TASK ITEM: Edit the material below so that every "screenshot" becomes "screen capture", keeping everything else unchanged. Leave the pictures out of your version.

━━━━━ RECORDS SHOWN ━━━━━

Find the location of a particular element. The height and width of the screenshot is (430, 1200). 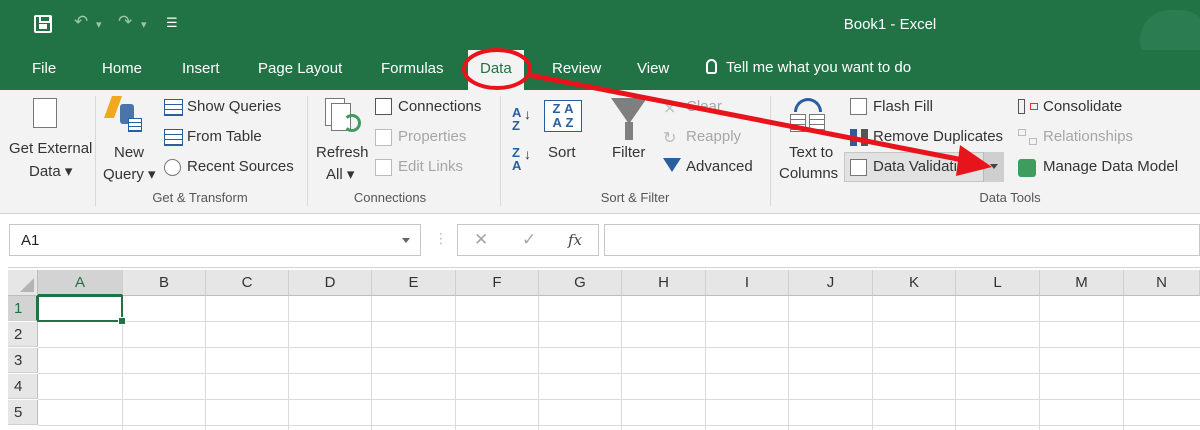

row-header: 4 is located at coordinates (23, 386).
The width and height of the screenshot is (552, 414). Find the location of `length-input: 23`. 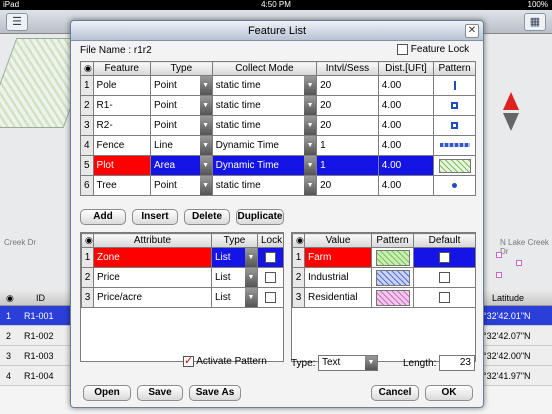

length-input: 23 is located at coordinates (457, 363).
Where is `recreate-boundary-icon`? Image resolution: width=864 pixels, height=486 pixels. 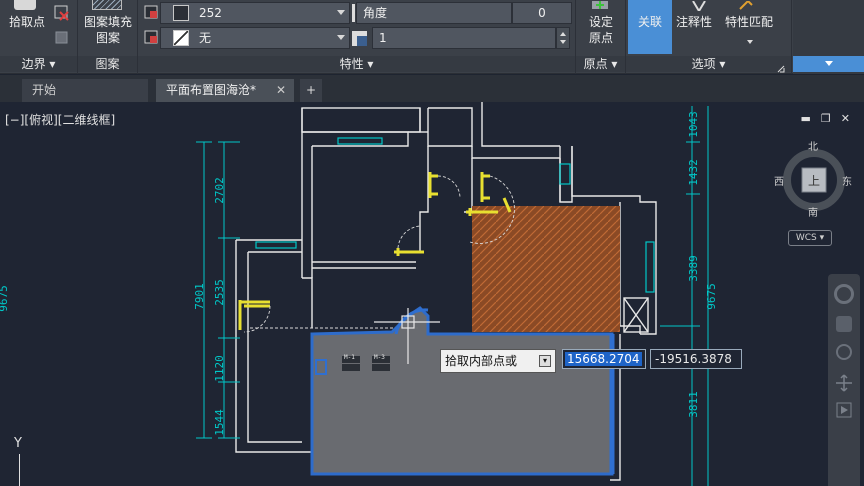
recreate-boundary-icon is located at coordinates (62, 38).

━━━━━

THE ANSWER:
Find the location of a particular element. The height and width of the screen capture is (430, 1200). 

row-header: 4 is located at coordinates (23, 386).
The width and height of the screen capture is (552, 414). Find the location of `length-input: 23`. 

length-input: 23 is located at coordinates (457, 363).
Where is `recreate-boundary-icon`? Image resolution: width=864 pixels, height=486 pixels. 
recreate-boundary-icon is located at coordinates (62, 38).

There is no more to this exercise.